In the entries below, find each line bearing the string "plus" and copy it.

***

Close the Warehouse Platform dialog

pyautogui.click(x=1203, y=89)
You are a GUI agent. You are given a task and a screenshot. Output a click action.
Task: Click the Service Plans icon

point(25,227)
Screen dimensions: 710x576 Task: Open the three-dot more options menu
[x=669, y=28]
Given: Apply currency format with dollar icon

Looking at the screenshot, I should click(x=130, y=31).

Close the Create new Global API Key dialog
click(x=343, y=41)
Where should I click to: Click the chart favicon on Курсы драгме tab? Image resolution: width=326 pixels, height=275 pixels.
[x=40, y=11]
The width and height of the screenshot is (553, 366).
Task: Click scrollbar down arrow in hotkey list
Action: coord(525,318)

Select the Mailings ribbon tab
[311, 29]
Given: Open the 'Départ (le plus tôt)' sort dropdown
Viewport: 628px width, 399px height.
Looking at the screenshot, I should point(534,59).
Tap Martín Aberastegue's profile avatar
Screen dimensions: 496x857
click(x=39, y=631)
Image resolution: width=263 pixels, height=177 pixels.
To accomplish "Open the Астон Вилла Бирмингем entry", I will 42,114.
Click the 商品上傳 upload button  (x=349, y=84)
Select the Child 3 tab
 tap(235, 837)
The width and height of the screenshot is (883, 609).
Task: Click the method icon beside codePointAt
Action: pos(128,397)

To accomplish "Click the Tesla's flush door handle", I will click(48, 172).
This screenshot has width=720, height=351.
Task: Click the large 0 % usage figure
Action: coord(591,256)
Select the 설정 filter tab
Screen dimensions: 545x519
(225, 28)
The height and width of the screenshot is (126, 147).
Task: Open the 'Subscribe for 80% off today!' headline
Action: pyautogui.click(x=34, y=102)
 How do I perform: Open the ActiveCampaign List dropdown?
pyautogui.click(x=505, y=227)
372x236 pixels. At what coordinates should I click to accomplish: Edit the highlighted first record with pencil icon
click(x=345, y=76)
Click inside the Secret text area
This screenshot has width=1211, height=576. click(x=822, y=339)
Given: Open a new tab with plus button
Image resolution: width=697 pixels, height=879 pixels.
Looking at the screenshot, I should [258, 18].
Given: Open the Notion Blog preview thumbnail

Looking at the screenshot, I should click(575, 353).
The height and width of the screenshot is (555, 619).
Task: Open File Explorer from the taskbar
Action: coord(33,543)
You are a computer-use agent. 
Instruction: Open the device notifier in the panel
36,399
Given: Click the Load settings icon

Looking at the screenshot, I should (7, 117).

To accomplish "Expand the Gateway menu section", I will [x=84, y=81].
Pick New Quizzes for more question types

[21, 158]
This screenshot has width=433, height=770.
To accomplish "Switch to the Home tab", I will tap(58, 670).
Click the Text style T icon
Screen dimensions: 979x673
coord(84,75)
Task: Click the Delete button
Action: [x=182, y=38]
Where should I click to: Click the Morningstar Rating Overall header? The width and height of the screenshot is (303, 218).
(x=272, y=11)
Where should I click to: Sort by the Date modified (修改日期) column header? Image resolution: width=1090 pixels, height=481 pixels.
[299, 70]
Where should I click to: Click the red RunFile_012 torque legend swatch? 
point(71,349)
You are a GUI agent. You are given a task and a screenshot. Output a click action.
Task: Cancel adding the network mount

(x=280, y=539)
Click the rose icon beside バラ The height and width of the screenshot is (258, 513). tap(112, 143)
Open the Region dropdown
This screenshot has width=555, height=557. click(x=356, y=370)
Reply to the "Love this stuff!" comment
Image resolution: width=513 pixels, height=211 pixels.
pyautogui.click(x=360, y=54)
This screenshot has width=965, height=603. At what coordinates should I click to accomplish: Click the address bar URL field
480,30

***

-- Output --
Given: Open the 'Départ (le plus tôt)' sort dropdown
Given: Open a new tab with plus button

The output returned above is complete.